(Beginning of ENTRIES SUPPLIED)

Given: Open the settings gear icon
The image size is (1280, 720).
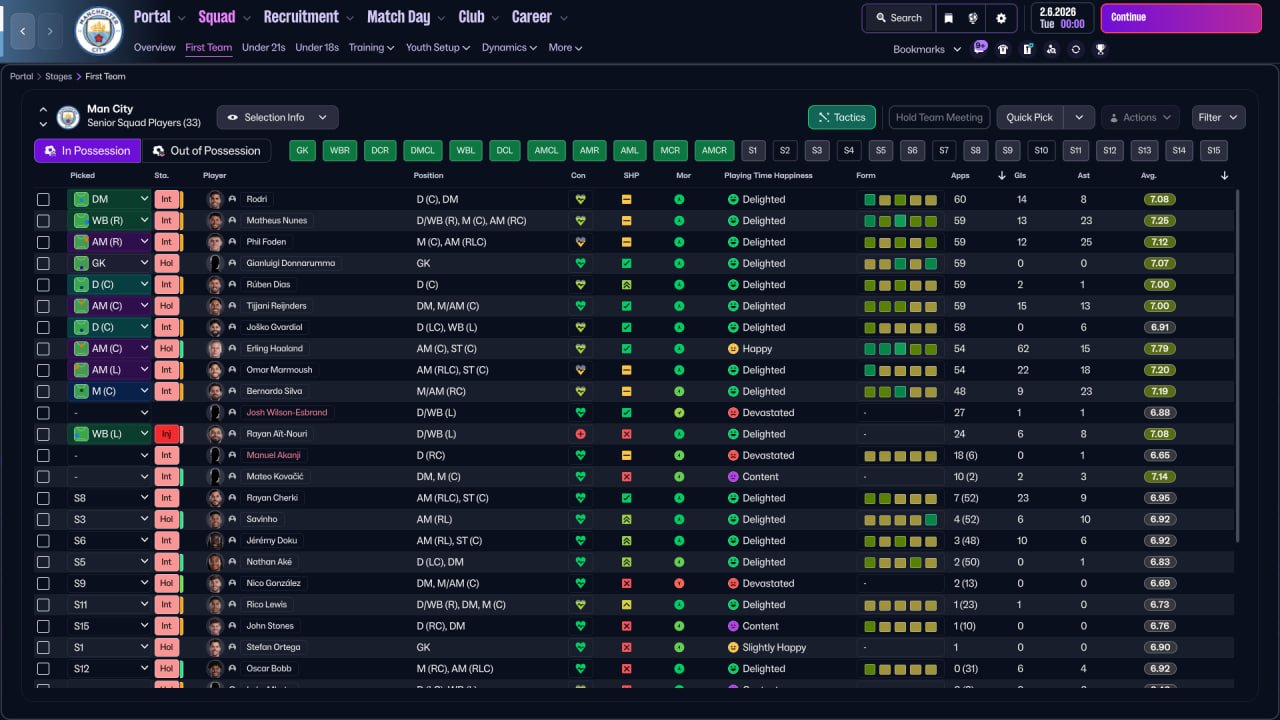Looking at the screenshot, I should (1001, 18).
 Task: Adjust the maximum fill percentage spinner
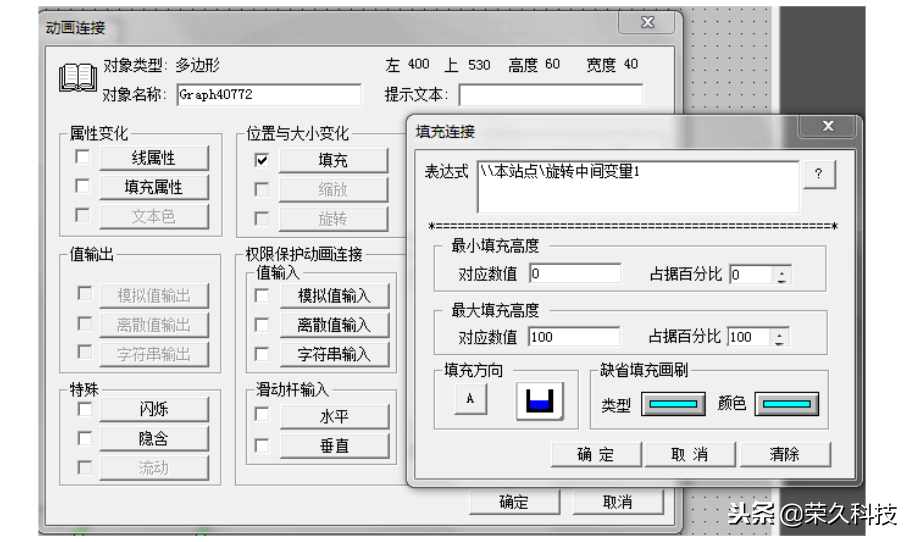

(End of ENTRIES SUPPLIED)
(Beginning of ENTRIES SUPPLIED)

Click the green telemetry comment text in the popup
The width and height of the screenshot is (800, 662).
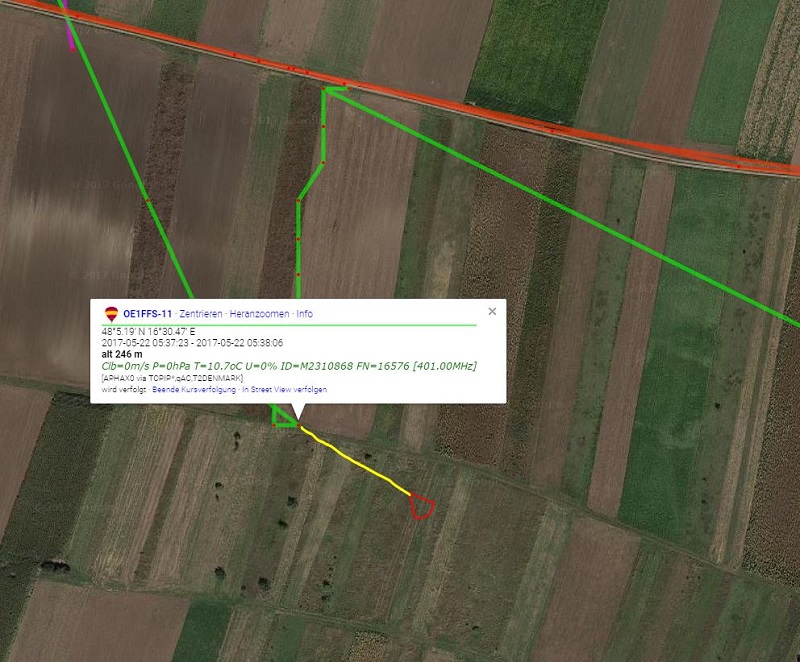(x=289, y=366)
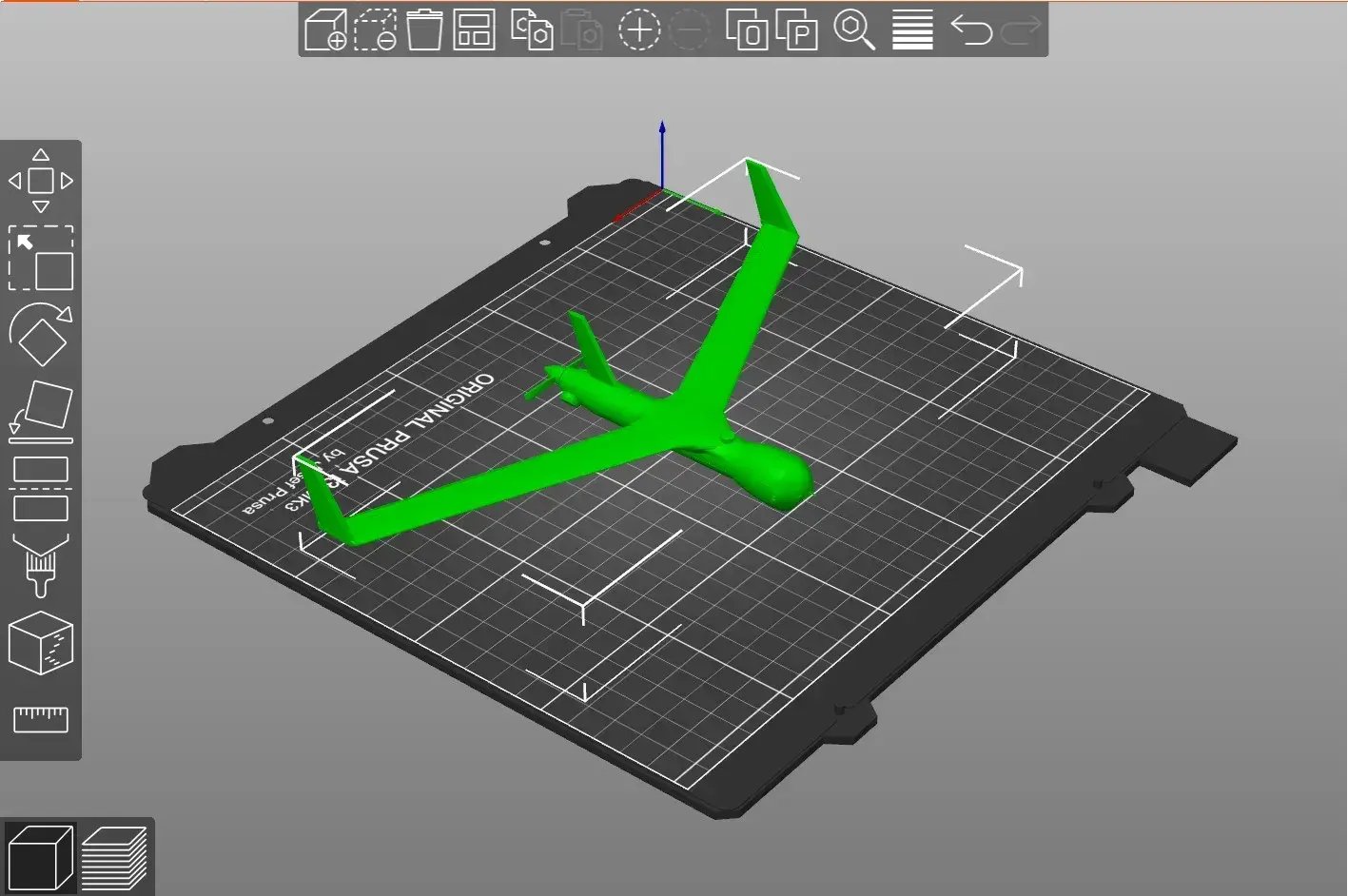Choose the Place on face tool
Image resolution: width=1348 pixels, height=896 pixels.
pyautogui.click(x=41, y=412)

(End of ENTRIES SUPPLIED)

▶ [WHAT YOU WILL DO]:
A clean copy is needed of the lines in the listing above from the one with "The image size is (1280, 720)." through the one with "Task: Adjust the", exact in every word and free of pictures.

▶ [FINISHED TASK]:
The image size is (1280, 720).
Looking at the screenshot, I should (1001, 18).
 Task: Adjust the maximum fill percentage spinner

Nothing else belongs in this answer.